# Requirement
Quote the listing below in its entirety, omitting every image.

# Data to process
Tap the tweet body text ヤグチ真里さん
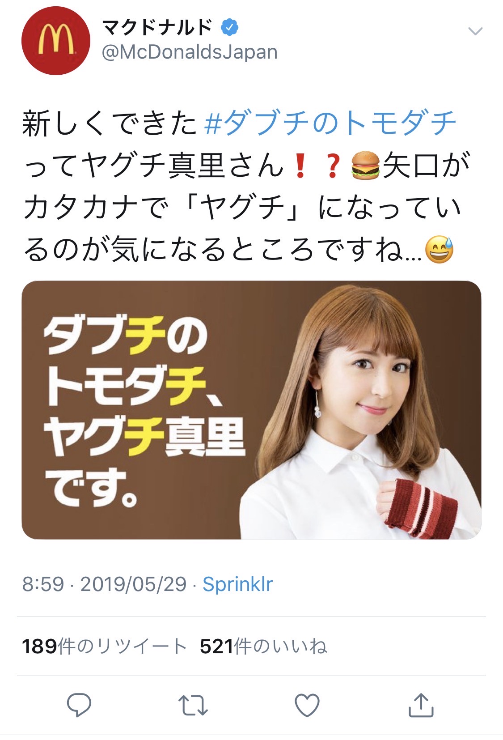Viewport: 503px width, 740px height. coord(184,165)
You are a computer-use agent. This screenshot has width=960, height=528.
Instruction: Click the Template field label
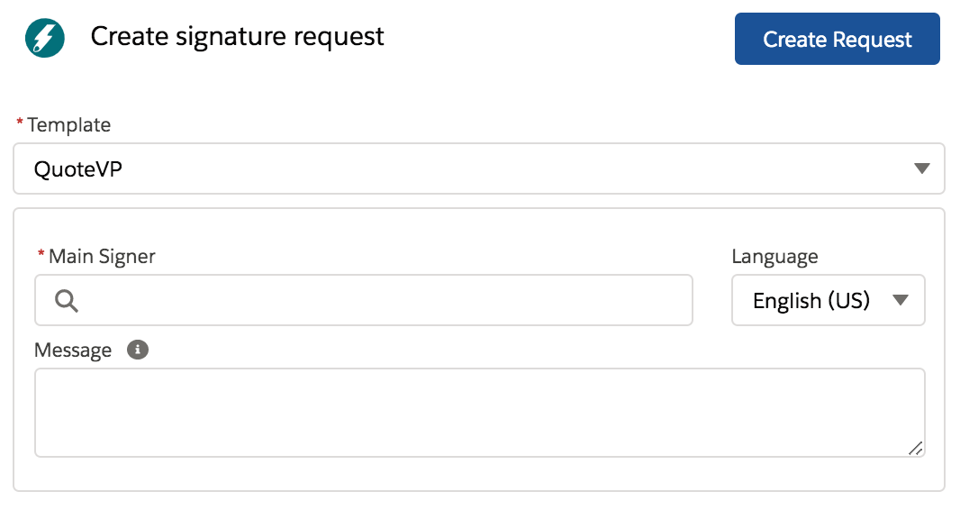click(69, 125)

# Answer to this task
Tap the tweet body text ヤグチ真里さん
Viewport: 503px width, 740px height. coord(184,165)
You are a computer-use agent. This screenshot has width=960, height=528.
Instruction: Click the Template field label
click(69, 125)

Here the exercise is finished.